You also can turn of the network sharing feature of the WDLive so your files can not be accessed from the network.

If you want to use the WDLive as a file server, you have picked the wrong product. For that you need a WHS or similar machine.


#14

the concern is valid

But the focus should be on the network not on the WDTV-L

As I see it, my network can be accessed only by direct connection or by cracking a long  WPA2 AES key (don’t remember exactly, 64 characters perhaps). Not a trivial task.

If I had some media/files that I had to protect, I’d use an encrypted .dmg (or truecrypt volume) and mount it and share it only when needed, controlling access/permissions on the server/my computer. It’s a bit of a pain, but such is the burden of security.

Just my 0.02…


#15

Thanks for the info, vanadiel.

So the only major “security” issue with WD TV Live usb hd is that people in the same network (=same household basically) can access all files on the hd. But there is no risk for neighbors or other people I don’t know to get their hands on my files, if WiFi is just password protected and secured (hackers don’t count, of course everything can be hacked in the end, but practically speaking here).


#16

Can the USB revert back to 1.0 speed?


#17

streamaer wrote:

Thanks for the info, vanadiel.

 

So the only major “security” issue with WD TV Live usb hd is that people in the same network (=same household basically) can access all files on the hd. But there is no risk for neighbors or other people I don’t know to get their hands on my files, if WiFi is just password protected and secured (hackers don’t count, of course everything can be hacked in the end, but practically speaking here).

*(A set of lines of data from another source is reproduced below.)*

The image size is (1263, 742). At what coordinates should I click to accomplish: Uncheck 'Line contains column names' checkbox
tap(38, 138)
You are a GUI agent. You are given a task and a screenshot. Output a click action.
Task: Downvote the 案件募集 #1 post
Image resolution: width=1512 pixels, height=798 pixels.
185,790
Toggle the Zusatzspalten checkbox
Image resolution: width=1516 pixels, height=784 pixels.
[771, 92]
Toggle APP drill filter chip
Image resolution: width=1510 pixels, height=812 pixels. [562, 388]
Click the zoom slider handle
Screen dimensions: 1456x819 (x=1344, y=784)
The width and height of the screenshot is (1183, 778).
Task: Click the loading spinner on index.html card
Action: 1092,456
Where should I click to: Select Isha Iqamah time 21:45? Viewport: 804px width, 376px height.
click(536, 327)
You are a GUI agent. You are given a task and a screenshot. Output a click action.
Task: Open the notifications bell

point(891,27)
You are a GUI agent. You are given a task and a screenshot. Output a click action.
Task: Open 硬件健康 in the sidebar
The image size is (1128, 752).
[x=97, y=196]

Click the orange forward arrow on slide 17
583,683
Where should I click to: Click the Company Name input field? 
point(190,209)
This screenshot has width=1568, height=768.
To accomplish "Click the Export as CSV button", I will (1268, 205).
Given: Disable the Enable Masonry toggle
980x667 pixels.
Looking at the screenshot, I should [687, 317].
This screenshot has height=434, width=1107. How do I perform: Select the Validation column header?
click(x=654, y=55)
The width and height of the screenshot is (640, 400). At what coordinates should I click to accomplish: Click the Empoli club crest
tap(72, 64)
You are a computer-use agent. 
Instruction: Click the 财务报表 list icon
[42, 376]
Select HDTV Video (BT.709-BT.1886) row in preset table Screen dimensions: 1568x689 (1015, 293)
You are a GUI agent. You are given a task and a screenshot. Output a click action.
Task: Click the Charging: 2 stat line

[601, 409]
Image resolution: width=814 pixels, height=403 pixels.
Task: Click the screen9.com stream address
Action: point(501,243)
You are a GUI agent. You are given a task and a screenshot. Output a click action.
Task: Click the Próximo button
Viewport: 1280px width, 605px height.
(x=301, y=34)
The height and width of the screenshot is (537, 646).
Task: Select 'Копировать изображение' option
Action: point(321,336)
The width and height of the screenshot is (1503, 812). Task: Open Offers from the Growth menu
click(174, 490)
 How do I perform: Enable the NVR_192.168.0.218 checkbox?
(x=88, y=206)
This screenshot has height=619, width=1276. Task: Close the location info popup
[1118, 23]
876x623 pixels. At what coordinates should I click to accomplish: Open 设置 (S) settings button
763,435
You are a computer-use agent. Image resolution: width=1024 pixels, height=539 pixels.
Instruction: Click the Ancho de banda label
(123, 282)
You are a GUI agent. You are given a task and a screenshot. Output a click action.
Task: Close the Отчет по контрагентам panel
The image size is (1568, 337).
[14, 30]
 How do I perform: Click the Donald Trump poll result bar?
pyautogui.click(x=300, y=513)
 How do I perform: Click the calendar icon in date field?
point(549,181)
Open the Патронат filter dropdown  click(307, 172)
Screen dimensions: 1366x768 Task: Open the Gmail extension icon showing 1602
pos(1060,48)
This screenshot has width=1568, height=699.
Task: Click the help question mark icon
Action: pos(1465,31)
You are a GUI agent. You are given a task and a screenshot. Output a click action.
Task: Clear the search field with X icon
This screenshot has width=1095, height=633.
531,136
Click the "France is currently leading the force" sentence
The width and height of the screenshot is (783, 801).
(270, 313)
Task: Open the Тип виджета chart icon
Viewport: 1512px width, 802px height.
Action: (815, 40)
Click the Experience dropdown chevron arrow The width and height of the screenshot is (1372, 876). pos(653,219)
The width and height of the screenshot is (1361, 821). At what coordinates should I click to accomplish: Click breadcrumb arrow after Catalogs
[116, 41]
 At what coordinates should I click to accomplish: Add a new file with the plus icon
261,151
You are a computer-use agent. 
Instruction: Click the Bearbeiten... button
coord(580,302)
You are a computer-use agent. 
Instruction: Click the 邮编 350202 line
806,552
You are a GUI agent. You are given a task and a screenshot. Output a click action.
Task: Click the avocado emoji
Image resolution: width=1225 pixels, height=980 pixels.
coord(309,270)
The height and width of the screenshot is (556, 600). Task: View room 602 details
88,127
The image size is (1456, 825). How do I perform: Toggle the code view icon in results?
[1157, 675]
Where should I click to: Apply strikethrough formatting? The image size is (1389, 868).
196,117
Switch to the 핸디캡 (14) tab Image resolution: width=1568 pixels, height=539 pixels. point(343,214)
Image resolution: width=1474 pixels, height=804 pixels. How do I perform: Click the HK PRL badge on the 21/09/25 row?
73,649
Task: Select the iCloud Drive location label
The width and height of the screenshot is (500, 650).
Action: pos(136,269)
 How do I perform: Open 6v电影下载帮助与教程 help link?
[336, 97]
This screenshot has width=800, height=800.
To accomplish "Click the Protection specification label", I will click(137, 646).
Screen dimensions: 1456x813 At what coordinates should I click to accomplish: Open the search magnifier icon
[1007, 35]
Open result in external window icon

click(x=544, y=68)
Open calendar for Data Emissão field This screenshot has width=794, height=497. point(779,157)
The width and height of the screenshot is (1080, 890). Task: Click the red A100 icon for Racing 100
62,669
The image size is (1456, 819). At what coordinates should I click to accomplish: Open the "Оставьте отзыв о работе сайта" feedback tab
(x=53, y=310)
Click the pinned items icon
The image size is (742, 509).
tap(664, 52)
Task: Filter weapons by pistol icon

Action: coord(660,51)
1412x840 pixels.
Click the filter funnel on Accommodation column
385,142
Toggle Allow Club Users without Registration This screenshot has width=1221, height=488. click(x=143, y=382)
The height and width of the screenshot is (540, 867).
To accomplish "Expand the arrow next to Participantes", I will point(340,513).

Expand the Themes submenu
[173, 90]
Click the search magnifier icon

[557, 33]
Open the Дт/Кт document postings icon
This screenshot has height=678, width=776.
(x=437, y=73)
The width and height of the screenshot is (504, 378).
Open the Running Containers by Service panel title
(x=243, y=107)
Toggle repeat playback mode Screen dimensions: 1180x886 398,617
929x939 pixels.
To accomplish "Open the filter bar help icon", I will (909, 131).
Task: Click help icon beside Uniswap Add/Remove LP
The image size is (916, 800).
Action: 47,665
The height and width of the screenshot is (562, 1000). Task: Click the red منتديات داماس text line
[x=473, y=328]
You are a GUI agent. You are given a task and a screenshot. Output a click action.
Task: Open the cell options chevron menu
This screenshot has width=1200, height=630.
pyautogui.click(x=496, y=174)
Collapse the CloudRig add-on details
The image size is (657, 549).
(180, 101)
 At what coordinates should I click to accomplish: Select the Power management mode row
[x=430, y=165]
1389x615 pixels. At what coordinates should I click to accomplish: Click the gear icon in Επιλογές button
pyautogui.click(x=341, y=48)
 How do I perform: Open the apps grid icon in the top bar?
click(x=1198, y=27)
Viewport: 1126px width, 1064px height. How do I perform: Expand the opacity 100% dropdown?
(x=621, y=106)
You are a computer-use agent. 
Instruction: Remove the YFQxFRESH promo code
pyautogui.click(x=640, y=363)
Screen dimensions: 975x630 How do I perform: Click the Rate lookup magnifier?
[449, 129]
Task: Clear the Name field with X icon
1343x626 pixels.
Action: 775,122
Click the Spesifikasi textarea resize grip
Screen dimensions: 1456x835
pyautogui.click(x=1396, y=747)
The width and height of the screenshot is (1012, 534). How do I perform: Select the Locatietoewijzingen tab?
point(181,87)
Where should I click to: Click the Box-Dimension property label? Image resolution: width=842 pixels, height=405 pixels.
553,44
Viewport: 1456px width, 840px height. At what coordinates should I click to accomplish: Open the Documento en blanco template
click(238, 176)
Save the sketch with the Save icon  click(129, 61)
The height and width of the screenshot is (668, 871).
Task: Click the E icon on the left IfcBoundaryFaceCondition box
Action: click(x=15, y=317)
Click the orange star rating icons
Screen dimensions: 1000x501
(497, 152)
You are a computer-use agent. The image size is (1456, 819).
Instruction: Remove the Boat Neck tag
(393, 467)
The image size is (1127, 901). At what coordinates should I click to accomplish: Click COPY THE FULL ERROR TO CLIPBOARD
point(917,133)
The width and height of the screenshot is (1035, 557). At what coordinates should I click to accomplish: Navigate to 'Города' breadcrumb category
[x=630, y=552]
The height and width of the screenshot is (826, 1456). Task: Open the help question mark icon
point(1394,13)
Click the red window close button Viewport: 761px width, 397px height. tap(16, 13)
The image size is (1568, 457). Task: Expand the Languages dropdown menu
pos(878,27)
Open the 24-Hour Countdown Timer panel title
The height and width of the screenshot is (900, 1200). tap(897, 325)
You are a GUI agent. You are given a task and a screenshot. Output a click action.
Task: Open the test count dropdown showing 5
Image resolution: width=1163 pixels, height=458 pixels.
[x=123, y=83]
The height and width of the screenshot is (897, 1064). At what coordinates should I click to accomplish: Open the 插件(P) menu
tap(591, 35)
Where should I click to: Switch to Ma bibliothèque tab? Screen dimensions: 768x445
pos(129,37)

You would also have to enable the media sharing option of the WDTVlive. (Samba server)

Without that option enabled  no other device on your network except the WD Life can access the USB attached storage. 

This setting is found under network-Share WD TV on your network.

There’s a utility on the installation cdrom called WD discovery tool that you can use to transfer files from the WDTvlife to your windows pc.

It’s explained with pictures and more details starting at page 69 of the manual.


#18

" I was wondering what’s the point to share something on the network if you canot secure it?"

You have enemies on your home network?

“How am I suppose to connect the family hard drive to this thing if all data will be visible to everybody?”


You want to hide pron from kids? Keep it on a USB drive and don’t share USB drives from the WDTV Live.

“Am I forced to buy another hard drive just to make this player work? I am so dissapointed…”

Why are you disappointed? It says on the box what the device can do. It can stream from your network (password protected) shares, or you can plug a harddrive into the device and share it with the network. Its typical, they decide to add a little neat feature and people come in here and whine about it.



#19

If you have another router laying around you could put your WDTV Live and trusted computers on a separate subnet. The restricted computers would then only have access to the Internet and the machines on that subnet. Not a perfect solution but manageable workaround if you have the extra hardware.


#20

whattheheck wrote:

 

Why are you disappointed? It says on the box what the device can do. It can stream from your network (password protected) shares, or you can plug a harddrive into the device and share it with the network. Its typical, they decide to add a little neat feature and people come in here and whine about it.


Why are you trolling? You have complaints here that are outside of “what it says on the box.” Are you a “whiner” too?